WHAT IS NEEDED:
Continue the abstract on hepatic ketone body regulation of renal gluconeogenesis, starting right after its final sentence.

Hepatic ketone body regulation of renal gluconeogenesis

Ryo Hatano; Eunyoung Lee; Hiromi Sato; Masahiro Kiuchi; Kiyoshi Hirahara; Yoshimi Nakagawa; Hitoshi Shimano; Toshinori Nakayama; Tomoaki Tanaka; Takashi Miki

doi:10.1016/j.molmet.2024.101934

Hepatic ketone body regulation of renal gluconeogenesis

Mol Metab. 2024 Apr 9:84:101934. doi: 10.1016/j.molmet.2024.101934. Online ahead of print.

Authors

Affiliations

¹ Department of Medical Physiology, Chiba University, Graduate School of Medicine, Chiba 260-8670, Japan.
² Department of Medical Physiology, Chiba University, Graduate School of Medicine, Chiba 260-8670, Japan; Research Institute of Disaster Medicine (RIDM), Chiba University, Graduate School of Medicine, Chiba 260-8670, Japan.
³ Laboratory of Clinical Pharmacology and Pharmacometrics, Chiba University, Graduate School of Pharmaceutical Sciences, Chiba 260-8670, Japan.
⁴ Department of Immunology, Chiba University, Graduate School of Medicine, Chiba 260-8670, Japan.
⁵ Research Institute of Disaster Medicine (RIDM), Chiba University, Graduate School of Medicine, Chiba 260-8670, Japan; Department of Immunology, Chiba University, Graduate School of Medicine, Chiba 260-8670, Japan.
⁶ Division of Complex Biosystem Research, Department of Research and Development, Institute of Natural Medicine, University of Toyama, Toyama 930-0194, Japan.
⁷ Department of Endocrinology and Metabolism, Institute of Medicine, University of Tsukuba, Ibaraki 305-8575, Japan.
⁸ Research Institute of Disaster Medicine (RIDM), Chiba University, Graduate School of Medicine, Chiba 260-8670, Japan; Department of Molecular Diagnosis, Chiba University, Graduate School of Medicine, Chiba 260-8670, Japan.
⁹ Department of Medical Physiology, Chiba University, Graduate School of Medicine, Chiba 260-8670, Japan; Research Institute of Disaster Medicine (RIDM), Chiba University, Graduate School of Medicine, Chiba 260-8670, Japan. Electronic address: tmiki@faculty.chiba-u.jp.

Abstract

Objectives: During fasting, liver pivotally regulates blood glucose levels through glycogenolysis and gluconeogenesis. Kidney also produces glucose through gluconeogenesis. Gluconeogenic genes are transactivated by fasting, but their expression patterns are chronologically different between the two organs. We find that renal gluconeogenic gene expressions are positively correlated with the blood β-hydroxybutyrate concentration. Thus, we herein aim to investigate the regulatory mechanism and its physiological implications.

EXCERPTED RECORDS:
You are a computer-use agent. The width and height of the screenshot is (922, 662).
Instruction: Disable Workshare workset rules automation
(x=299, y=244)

--

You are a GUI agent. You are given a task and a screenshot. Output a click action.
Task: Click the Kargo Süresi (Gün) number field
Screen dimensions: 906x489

==

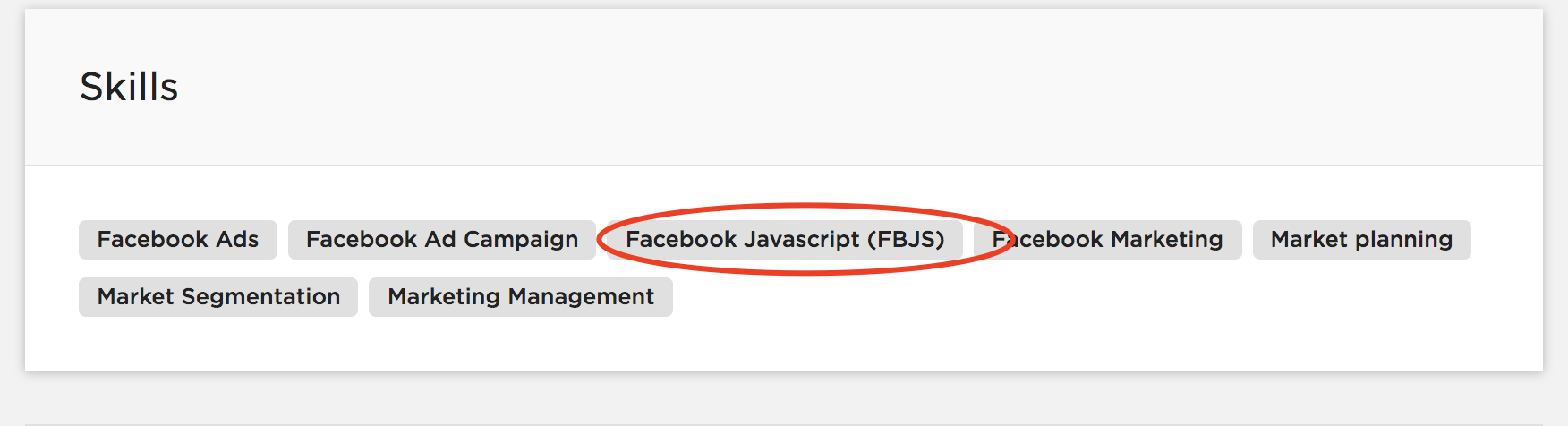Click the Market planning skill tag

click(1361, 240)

YOUR RESPONSE:
Methods: Gluconeogenic gene expressions in liver and kidney were examined in hyperketogenic mice such as high-fat diet (HFD)-fed and ketogenic diet-fed mice, and in hypoketogenic PPARα knockout (PPARα^-/-) mice. Renal gluconeogenesis was evaluated by rise in glycemia after glutamine loading in vivo. Functional roles of β-hydroxybutyrate in the regulation of renal gluconeogenesis were investigated by metabolome analysis and RNA-seq analysis of proximal tubule cells.

Results: Renal gluconeogenic genes were transactivated concurrently with blood β-hydroxybutyrate uprise under ketogenic states, but the increase was blunted in hypoketogenic PPARα^-/- mice. Administration of 1,3-butandiol, a ketone diester, transactivated renal gluconeogenic gene expression in fasted PPARα^-/- mice. In addition, HFD-fed mice showed fasting hyperglycemia along with upregulated renal gluconeogenic gene expression, which was blunted in HFD-fed PPARα^-/- mice. In vitro experiments and metabolome analysis in renal tubular cells showed that β-hydroxybutyrate directly promotes glucose and NH₃ production through transactivating gluconeogenic genes. In addition, RNA-seq analysis revealed that β-hydroxybutyrate-induced transactivation of Pck1 was mediated by C/EBPβ.

Conclusions: Our findings demonstrate that β-hydroxybutyrate mediates hepato-renal interaction to maintain homeostatic regulation of blood glucose and systemic acid-base balance through renal gluconeogenesis regulation.

Keywords: Acid-base homeostasis; Glucose metabolism; Ketone bodies; Renal gluconeogenesis.